Working from the records below, repeat exactly the lines starting at the line that contains "The height and width of the screenshot is (420, 716)." and ending at the line that contains "Select the blue", inclusive.
··· DATA TO PROCESS ···
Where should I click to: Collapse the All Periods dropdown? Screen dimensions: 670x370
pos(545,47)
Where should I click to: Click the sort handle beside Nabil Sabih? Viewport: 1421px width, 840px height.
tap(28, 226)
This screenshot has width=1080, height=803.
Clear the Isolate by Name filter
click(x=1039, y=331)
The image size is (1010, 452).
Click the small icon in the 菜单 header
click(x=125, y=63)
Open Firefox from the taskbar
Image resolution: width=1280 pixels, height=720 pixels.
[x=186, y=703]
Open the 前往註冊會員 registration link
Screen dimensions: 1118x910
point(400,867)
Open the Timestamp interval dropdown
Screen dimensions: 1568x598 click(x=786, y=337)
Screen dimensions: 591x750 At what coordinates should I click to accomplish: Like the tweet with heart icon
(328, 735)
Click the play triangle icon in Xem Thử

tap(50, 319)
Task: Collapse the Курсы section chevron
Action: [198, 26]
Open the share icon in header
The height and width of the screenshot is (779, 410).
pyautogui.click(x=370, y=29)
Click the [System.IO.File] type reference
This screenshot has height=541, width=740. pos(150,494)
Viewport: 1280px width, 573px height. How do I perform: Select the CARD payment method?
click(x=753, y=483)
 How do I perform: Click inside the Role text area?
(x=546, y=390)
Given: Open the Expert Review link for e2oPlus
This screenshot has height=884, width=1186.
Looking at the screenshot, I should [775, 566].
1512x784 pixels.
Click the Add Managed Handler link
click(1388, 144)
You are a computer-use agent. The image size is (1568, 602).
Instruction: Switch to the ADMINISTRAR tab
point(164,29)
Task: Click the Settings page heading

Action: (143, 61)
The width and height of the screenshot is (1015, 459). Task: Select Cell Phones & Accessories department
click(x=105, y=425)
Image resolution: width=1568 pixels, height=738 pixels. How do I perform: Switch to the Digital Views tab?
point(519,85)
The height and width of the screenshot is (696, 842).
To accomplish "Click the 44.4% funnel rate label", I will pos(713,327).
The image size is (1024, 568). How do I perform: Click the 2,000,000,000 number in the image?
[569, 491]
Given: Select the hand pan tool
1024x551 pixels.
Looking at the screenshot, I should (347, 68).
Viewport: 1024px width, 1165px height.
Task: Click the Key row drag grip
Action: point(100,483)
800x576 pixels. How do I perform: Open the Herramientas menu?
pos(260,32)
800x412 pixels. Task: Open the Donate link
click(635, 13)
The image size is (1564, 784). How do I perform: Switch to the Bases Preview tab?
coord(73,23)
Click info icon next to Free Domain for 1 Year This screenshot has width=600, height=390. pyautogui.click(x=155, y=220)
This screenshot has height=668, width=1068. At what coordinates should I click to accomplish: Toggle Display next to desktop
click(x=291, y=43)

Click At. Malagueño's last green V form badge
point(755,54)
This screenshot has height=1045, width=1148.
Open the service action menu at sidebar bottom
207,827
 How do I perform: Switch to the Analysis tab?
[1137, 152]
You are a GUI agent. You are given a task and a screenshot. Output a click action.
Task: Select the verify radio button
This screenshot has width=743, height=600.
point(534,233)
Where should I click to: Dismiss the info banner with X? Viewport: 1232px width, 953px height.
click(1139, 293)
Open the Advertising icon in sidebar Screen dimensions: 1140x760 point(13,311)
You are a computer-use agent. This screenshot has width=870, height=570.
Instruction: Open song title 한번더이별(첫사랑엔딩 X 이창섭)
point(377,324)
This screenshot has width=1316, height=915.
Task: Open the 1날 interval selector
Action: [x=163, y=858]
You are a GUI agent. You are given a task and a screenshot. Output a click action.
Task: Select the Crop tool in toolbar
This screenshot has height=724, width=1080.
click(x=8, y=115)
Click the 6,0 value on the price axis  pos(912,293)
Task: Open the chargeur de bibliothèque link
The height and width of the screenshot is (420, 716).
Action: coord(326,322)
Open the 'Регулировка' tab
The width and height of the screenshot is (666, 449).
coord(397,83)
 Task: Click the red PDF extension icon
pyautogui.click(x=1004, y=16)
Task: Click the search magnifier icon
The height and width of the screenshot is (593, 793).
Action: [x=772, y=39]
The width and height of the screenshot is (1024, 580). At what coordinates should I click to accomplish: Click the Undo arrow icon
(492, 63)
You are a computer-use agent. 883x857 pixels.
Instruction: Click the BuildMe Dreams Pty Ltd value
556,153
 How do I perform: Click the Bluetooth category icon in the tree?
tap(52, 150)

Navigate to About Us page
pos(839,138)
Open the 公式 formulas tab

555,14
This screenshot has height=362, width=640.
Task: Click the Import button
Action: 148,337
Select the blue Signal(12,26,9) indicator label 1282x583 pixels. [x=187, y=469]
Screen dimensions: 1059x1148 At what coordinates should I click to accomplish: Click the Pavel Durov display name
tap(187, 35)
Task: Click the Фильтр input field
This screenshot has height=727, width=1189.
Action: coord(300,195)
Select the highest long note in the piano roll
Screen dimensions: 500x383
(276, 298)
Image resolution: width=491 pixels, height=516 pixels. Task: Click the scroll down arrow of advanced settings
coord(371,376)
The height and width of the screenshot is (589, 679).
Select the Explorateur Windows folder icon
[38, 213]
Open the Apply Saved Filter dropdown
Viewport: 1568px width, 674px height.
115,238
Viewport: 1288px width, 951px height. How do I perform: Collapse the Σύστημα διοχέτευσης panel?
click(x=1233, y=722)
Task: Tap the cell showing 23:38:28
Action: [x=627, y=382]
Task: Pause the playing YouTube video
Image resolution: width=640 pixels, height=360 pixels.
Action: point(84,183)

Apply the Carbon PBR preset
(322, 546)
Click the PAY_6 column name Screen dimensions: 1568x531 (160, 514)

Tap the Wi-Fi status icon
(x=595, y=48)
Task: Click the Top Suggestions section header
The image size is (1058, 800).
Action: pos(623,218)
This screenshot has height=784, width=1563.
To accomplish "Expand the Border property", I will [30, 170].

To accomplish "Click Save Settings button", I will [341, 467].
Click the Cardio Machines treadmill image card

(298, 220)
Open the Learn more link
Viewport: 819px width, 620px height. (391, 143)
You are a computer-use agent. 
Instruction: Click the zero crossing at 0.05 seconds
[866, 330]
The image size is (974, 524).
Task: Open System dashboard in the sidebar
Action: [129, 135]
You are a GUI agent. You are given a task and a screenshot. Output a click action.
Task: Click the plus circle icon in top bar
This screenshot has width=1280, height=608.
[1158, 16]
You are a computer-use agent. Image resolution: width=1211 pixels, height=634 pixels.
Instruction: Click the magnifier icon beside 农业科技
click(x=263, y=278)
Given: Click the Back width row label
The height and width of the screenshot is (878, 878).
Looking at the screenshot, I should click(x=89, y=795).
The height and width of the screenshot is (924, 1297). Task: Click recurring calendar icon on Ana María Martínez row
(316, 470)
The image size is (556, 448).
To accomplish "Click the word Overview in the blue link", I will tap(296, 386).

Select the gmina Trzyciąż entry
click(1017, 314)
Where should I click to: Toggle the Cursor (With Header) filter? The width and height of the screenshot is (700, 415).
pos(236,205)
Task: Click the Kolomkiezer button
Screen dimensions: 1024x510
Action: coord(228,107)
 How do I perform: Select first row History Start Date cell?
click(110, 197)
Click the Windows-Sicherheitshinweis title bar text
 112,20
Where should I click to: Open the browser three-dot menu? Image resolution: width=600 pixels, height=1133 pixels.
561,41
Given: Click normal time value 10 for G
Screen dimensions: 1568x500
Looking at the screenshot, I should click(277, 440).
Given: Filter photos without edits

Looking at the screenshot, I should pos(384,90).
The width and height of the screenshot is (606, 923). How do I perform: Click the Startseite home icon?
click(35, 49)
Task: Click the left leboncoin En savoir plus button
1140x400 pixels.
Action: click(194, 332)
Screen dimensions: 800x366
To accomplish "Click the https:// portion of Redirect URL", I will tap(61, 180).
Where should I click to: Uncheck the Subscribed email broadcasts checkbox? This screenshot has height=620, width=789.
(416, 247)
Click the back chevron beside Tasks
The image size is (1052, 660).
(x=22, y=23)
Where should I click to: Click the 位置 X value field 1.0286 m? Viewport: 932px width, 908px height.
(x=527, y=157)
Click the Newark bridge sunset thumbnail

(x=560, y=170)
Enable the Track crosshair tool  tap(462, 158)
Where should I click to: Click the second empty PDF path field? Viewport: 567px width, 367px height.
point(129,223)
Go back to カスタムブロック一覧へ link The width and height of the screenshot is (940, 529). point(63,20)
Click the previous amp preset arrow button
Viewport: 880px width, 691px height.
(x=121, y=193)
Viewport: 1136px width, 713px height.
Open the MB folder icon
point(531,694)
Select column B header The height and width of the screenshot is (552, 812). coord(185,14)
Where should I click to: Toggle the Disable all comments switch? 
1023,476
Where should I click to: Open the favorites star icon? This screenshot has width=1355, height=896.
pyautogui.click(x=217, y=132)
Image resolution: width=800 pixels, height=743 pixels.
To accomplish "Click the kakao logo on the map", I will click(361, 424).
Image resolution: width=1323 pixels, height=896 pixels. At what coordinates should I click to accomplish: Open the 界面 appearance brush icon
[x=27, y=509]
···
> _OUTPUT FOR THIS EXERCISE_
The height and width of the screenshot is (420, 716).
Action: coord(326,322)
Open the 'Регулировка' tab
The width and height of the screenshot is (666, 449).
coord(397,83)
 Task: Click the red PDF extension icon
pyautogui.click(x=1004, y=16)
Task: Click the search magnifier icon
The height and width of the screenshot is (593, 793).
Action: [x=772, y=39]
The width and height of the screenshot is (1024, 580). At what coordinates should I click to accomplish: Click the Undo arrow icon
(492, 63)
You are a computer-use agent. 883x857 pixels.
Instruction: Click the BuildMe Dreams Pty Ltd value
556,153
 How do I perform: Click the Bluetooth category icon in the tree?
tap(52, 150)

Navigate to About Us page
pos(839,138)
Open the 公式 formulas tab

555,14
This screenshot has height=362, width=640.
Task: Click the Import button
Action: 148,337
Select the blue Signal(12,26,9) indicator label 1282x583 pixels. [x=187, y=469]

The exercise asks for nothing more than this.